The men, for this public space is overwhelmingly male-dominated, belong to all the ethnicities and sects that make up Pakistan, mixing freely in a city rife with divisions.
Food stalls, bonfires, stereo-players, huddles of ganja-smoking men, smaller ones of heroin users, others swigging local brews, make up this multi-ethnic weekly party that rocks into the early hours of the morning.
Although Thursdays are traditionally holy nights when devotees pray at Sufi shrines, the revelry at Shah Ghazi seems to have little to do with prayer.
Music, dance and drugs, though proscribed by orthodox Islam, are the traditional vehicles of devotion here - as they are at most shrines in Pakistan.
Sufism has historically provided Islam with an alternative to orthodoxy and has won it most of its converts.
Sufi saints created mass appeal through their merging with pre-existing faiths of the region and their ability to align themselves with popular interests.
The mass appeal of saints like Shah Ghazi and others persists in spite of 200 years of opposition from puritanical reformers and the state.
From the late 19th century on, reformers sought to purify Islam by rejecting elements they believe had crept in through Sufism.
Under the colonial regime, although landed Sufis were used as intermediaries between government and subjects, ascetics were seen as a threat and criminalised.
Similarly, while ancient Sufis were viewed as genuine agents of spirituality, living mystics were dismissed as frauds.
The 19th Century Sufi, Mewa Shah, also buried in Karachi, was jailed and eventually exiled by the British.
According to legend, Mewa Shah alighted the ship taking him into exile, said his prayers on the waves of the Arabian Sea and mounted a large fish which took him back to the shores of Karachi.
Post-colonial Pakistan has had a schizophrenic policy towards Sufi shrines.
By subsuming them under the Auqaf department, the state has sought to weaken the powers of the spiritual heirs of the saints.
Established under Ayub Khan in 1959, the Auqaf department received its charter from Javed Iqbal, the son of Pakistan's founding visionary poet, Mohammad Iqbal, who actually bemoaned the superstitions of Indian Muslims.
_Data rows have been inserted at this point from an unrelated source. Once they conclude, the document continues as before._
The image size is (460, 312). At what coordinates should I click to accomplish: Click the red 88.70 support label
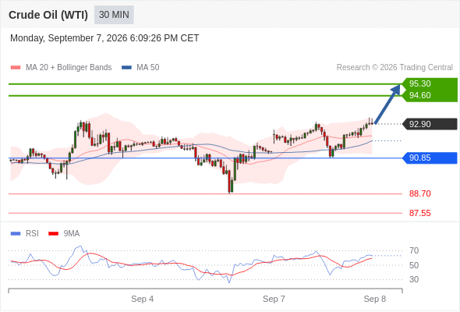tap(419, 193)
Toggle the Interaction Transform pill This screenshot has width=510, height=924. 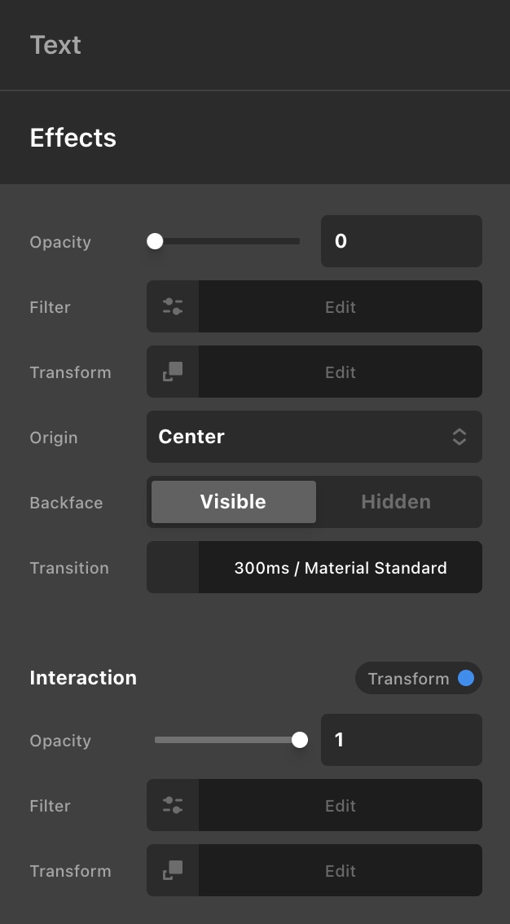pyautogui.click(x=419, y=679)
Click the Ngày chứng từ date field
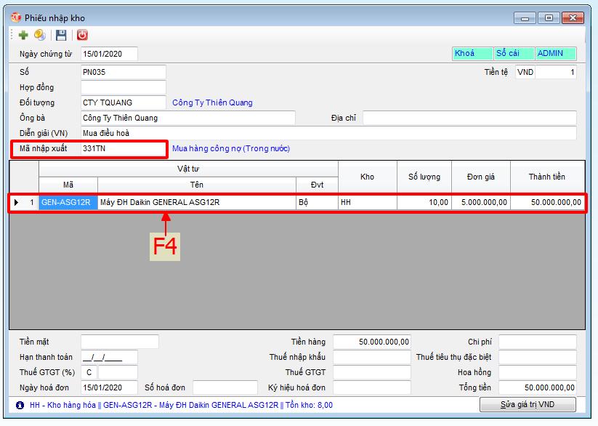The image size is (598, 426). 109,54
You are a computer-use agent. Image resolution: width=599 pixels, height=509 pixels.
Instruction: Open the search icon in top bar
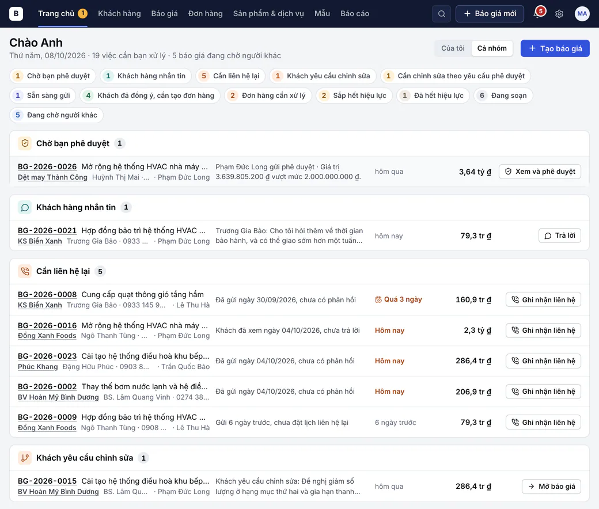(x=441, y=14)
The pamphlets published by the department expunged the miraculous from the legends, repainting the lives of Sufi saints in a modernist light.
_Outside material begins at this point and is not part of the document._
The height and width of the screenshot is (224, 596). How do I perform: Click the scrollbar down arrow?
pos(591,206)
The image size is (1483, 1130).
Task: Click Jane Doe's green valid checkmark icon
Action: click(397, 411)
The powers of the department were expanded further under the pseudo-socialist government of Zulfiqar Ali Bhutto in 1976 and have persisted through Zia ul-Haq's Islamist dictatorship and Pervez Musharraf's rule of "enlightened moderation".
Meanwhile, state functionaries and politicians have continued to seek legitimacy from the shrines by turning prayer visits into public appearances and photo opportunities.
Although tributes paid by devotees are siphoned through the Auqaf department, alms are also received by the dozen or so kitchens that run along the front of the shrine.
The money is used to provide two daily meals to anyone in need. The most destitute thus encamp outside the shrine, among them glue-sniffing runaway children, heroin addicts and other homeless men and women.
The Sufi shrines offer the underclass spiritual sustenance, a social valve of entertainment, and a safety net of free rations.
It is a bond that has not been loosened by militant Islam.